Duane's take
Here's my telling of what the official marker has to say about the Brizendine House in Travis County. Now, Austin's had its share of grand mansions and storied estates, but every now and then you come across a house that tells a quieter, maybe more honest story — and the Brizendine House is exactly that kind of place. John R.
Brizendine was born in Kentucky in 1829, and somewhere along the way this man became the kind of fellow who could do just about anything you needed done. Carpenter, machinist, miller — if it required skill with your hands or your mind, Brizendine had a claim on it. Around 1870, he built himself a house in Austin.

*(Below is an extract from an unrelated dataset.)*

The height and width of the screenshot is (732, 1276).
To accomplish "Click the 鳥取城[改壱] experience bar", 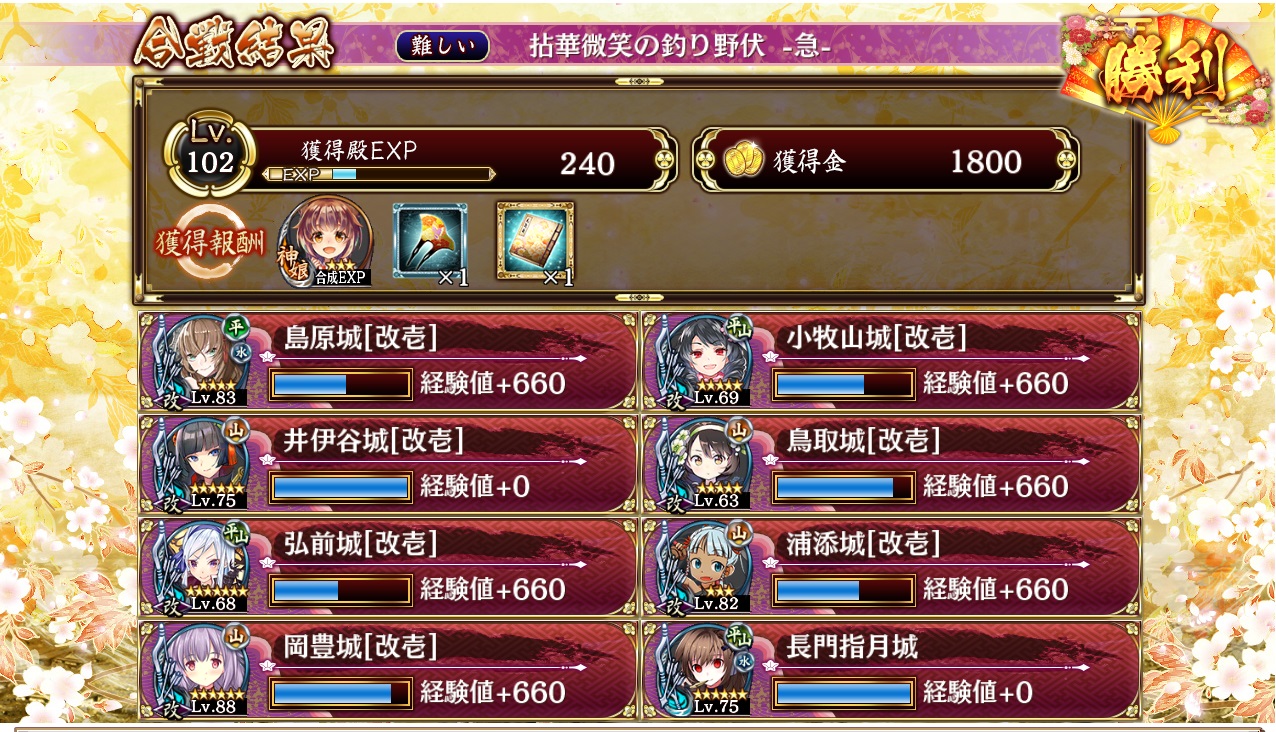I will (x=844, y=487).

Didn't reach for marble columns or wraparound galleries to shout his standing in the world. He built in limestone, rough ashlar, simple and vernacular — the kind of construction that says, plainly and without apology, this is a working man's home, and there's no shame in that. Now, the Victorian era had a way of sneaking its influence into even the most modest structures, and sure enough, you can see it in the exterior proportions of this house.
A little refinement around the edges, a quiet nod to the times, but nothing that outran the life it was meant to hold. And John R. Brizendine lived in that house.

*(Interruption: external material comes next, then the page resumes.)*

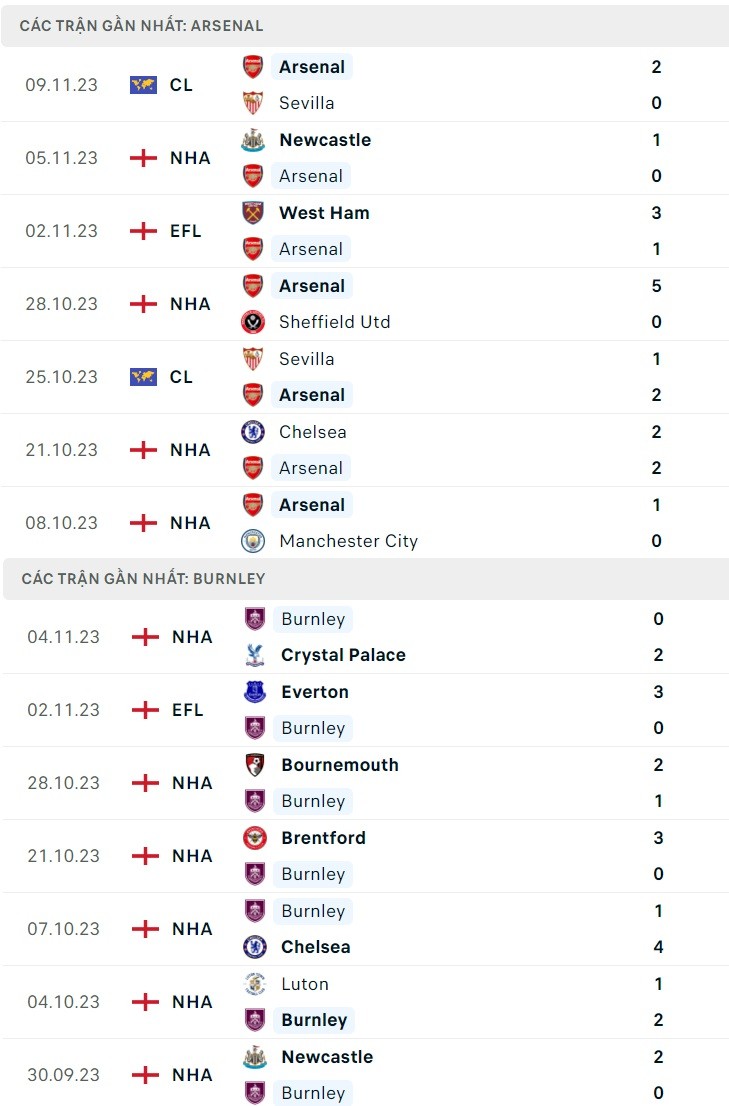This screenshot has width=729, height=1106.
Task: Click the Luton club crest
Action: click(255, 984)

Lived there, by all accounts, right up until his death in 1914. Eighty-five years of life, and he spent the last several decades of them inside the walls he'd cut and set himself. There's something in that worth sitting with for a moment.
The house passed on after that, as houses do. Mrs. Elizabeth Gordon bought the home in 1928, and her family kept the tradition alive — kept those limestone walls inhabited and cared for all the way until 1972.
That's over a hundred years of people making a life inside a structure one Kentucky-born Austin craftsman decided to build around 1870. Some houses whisper about wealth or power. This one just quietly tells you what it meant to be a working middle class family in late nineteenth century Austin.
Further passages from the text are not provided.